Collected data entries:

----------------------------------------

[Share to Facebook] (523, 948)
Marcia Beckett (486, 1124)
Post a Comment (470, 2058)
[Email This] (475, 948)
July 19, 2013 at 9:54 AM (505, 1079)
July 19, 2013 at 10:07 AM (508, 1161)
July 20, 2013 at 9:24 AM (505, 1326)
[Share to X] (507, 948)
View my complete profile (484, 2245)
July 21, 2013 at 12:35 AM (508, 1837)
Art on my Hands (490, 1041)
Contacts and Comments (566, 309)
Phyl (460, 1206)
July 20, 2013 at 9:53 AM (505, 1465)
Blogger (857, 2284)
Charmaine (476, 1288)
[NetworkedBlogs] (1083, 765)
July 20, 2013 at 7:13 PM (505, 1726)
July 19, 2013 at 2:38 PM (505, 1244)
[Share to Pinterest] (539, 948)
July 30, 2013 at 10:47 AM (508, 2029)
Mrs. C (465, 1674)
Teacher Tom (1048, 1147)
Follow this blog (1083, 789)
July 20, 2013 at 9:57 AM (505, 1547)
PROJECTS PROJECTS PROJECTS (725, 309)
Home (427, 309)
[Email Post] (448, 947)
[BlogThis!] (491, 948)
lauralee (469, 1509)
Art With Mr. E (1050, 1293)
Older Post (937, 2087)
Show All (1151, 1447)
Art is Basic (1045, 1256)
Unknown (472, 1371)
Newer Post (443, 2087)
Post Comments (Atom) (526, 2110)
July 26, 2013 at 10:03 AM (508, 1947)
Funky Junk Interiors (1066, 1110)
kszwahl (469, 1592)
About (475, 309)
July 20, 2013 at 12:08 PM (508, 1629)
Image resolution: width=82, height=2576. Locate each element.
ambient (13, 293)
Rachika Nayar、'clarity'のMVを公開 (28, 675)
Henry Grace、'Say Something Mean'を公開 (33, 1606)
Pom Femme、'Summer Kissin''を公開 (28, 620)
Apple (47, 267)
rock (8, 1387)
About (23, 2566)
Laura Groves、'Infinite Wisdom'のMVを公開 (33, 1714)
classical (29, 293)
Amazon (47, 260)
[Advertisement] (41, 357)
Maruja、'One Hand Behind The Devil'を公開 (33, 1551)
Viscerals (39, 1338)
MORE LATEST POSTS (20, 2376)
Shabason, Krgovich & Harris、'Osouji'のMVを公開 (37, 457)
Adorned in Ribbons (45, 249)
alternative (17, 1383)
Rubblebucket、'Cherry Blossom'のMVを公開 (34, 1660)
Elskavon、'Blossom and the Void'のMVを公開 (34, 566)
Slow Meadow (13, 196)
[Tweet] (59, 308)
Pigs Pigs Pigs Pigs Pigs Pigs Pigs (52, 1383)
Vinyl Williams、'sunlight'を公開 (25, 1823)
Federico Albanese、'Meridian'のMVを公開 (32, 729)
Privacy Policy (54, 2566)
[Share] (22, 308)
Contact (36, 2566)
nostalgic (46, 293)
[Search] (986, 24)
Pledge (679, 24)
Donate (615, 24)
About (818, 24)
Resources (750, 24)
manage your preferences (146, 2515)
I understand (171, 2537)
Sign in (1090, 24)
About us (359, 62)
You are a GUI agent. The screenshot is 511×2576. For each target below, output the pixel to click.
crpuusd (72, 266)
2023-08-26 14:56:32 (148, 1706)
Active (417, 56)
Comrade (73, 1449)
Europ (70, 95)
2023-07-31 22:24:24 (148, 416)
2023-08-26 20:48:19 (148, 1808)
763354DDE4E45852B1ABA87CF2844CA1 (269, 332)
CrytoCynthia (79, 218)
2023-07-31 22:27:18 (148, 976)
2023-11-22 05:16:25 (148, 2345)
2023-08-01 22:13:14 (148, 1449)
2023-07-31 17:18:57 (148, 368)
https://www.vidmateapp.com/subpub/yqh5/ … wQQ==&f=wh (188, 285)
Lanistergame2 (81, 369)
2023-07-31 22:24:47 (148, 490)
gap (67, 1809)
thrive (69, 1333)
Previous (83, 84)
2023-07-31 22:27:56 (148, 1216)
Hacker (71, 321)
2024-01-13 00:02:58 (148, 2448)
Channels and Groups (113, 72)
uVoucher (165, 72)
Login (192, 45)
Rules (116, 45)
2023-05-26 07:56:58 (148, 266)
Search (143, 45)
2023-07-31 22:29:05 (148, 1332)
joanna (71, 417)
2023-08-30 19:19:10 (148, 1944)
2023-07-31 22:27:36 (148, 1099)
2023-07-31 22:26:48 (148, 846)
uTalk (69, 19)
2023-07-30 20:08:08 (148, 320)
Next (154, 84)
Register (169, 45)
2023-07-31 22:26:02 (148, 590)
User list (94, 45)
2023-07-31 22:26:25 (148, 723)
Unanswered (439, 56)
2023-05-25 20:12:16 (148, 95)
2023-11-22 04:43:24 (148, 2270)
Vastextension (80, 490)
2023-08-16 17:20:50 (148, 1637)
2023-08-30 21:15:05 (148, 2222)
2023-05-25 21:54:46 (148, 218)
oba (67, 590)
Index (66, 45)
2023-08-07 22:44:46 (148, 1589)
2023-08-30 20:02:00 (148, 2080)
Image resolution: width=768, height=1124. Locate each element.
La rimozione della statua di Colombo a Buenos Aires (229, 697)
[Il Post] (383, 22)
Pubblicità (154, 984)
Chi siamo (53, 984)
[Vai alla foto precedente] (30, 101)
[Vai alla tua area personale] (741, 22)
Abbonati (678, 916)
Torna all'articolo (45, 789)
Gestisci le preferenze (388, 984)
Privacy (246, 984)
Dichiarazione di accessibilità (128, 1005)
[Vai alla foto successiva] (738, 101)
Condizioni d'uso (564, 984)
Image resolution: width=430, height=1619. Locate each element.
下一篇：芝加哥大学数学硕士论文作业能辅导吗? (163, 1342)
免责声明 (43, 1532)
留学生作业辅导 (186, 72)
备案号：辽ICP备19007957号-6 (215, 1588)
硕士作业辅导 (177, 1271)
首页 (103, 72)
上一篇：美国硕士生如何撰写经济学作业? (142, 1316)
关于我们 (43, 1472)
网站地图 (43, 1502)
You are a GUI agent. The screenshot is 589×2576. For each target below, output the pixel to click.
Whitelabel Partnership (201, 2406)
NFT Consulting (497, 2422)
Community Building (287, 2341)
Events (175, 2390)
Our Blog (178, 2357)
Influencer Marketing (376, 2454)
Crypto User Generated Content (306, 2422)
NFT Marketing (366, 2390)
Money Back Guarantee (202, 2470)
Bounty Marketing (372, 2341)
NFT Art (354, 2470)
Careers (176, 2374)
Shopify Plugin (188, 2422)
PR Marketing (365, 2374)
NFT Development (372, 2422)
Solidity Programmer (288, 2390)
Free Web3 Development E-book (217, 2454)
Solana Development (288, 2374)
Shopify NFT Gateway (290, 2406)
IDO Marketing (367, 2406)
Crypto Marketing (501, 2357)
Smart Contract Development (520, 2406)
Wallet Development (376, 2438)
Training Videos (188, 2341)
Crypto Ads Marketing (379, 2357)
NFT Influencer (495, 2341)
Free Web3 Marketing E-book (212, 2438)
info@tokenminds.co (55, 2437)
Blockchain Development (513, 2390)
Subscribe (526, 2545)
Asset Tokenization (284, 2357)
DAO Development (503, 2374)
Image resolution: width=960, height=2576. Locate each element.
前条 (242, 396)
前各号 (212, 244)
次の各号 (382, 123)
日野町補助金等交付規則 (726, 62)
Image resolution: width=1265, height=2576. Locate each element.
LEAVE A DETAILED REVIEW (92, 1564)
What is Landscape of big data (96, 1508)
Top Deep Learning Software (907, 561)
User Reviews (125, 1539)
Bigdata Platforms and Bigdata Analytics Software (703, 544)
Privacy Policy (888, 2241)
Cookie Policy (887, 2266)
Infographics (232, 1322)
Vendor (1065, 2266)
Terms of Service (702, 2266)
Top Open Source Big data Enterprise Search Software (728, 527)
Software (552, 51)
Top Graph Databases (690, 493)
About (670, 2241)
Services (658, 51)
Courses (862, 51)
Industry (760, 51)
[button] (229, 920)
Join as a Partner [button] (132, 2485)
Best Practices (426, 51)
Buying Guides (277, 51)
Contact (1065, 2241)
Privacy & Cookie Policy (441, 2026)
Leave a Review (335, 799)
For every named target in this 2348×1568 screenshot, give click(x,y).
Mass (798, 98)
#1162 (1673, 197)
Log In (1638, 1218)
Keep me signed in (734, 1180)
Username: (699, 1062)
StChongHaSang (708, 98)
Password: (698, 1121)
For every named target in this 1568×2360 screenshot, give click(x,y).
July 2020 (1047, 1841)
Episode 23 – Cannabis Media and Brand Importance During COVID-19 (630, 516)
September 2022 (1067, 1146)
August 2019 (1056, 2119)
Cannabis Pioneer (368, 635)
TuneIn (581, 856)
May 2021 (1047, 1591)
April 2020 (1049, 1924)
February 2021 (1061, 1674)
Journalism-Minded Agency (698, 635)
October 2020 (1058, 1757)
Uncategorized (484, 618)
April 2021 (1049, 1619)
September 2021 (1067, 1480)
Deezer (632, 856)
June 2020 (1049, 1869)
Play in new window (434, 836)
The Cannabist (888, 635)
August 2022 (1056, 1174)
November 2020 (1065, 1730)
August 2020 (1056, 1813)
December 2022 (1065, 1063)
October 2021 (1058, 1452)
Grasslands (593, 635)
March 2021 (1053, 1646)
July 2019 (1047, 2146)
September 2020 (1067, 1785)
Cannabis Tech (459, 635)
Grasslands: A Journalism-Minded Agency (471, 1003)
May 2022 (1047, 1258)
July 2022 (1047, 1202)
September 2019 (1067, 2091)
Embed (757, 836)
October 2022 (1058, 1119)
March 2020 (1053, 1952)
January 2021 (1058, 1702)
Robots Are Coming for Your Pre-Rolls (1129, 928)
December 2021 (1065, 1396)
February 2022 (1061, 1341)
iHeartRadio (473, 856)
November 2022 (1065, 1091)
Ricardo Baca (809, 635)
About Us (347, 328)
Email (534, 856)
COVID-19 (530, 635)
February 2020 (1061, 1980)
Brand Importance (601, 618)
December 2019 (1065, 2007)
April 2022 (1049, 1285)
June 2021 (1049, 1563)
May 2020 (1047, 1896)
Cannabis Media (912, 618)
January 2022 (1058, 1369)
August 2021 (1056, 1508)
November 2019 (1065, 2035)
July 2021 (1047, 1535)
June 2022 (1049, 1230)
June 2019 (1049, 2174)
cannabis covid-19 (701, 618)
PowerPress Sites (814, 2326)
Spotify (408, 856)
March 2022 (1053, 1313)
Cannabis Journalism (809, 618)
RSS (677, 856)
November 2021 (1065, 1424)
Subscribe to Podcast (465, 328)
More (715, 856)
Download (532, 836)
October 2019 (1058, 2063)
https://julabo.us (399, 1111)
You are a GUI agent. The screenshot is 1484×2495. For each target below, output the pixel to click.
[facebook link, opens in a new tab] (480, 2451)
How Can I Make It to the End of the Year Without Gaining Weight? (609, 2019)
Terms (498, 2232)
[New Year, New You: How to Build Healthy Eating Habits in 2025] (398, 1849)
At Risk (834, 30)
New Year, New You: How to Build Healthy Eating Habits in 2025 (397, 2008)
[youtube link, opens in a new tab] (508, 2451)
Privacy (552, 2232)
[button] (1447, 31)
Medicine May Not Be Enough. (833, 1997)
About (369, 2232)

----------------------------------------

From the records above, copy out the line with "November 2020 (1065, 1730)", the line with "[youtube link, opens", and every line between them, word for word.

## Written reply
November 2020 (1065, 1730)
August 2020 (1056, 1813)
December 2022 (1065, 1063)
October 2021 (1058, 1452)
Grasslands (593, 635)
March 2021 (1053, 1646)
July 2019 (1047, 2146)
September 2020 (1067, 1785)
Cannabis Tech (459, 635)
Grasslands: A Journalism-Minded Agency (471, 1003)
May 2022 (1047, 1258)
July 2022 (1047, 1202)
September 2019 (1067, 2091)
Embed (757, 836)
October 2022 (1058, 1119)
March 2020 (1053, 1952)
January 2021 (1058, 1702)
Robots Are Coming for Your Pre-Rolls (1129, 928)
December 2021 (1065, 1396)
February 2022 (1061, 1341)
iHeartRadio (473, 856)
November 2022 (1065, 1091)
Ricardo Baca (809, 635)
About Us (347, 328)
Email (534, 856)
COVID-19 (530, 635)
February 2020 (1061, 1980)
Brand Importance (601, 618)
December 2019 (1065, 2007)
April 2022 (1049, 1285)
June 2021 (1049, 1563)
May 2020 (1047, 1896)
Cannabis Media (912, 618)
January 2022 (1058, 1369)
August 2021 (1056, 1508)
November 2019 (1065, 2035)
July 2021 (1047, 1535)
June 2022 (1049, 1230)
June 2019 (1049, 2174)
cannabis covid-19 (701, 618)
PowerPress Sites (814, 2326)
Spotify (408, 856)
March 2022 (1053, 1313)
Cannabis Journalism (809, 618)
RSS (677, 856)
November 2021 (1065, 1424)
Subscribe to Podcast (465, 328)
More (715, 856)
Download (532, 836)
October 2019 (1058, 2063)
https://julabo.us (399, 1111)
You are a GUI agent. The screenshot is 1484×2495. For each target below, output the pixel to click.
[facebook link, opens in a new tab] (480, 2451)
How Can I Make It to the End of the Year Without Gaining Weight? (609, 2019)
Terms (498, 2232)
[New Year, New You: How to Build Healthy Eating Habits in 2025] (398, 1849)
At Risk (834, 30)
New Year, New You: How to Build Healthy Eating Habits in 2025 (397, 2008)
[youtube link, opens in a new tab] (508, 2451)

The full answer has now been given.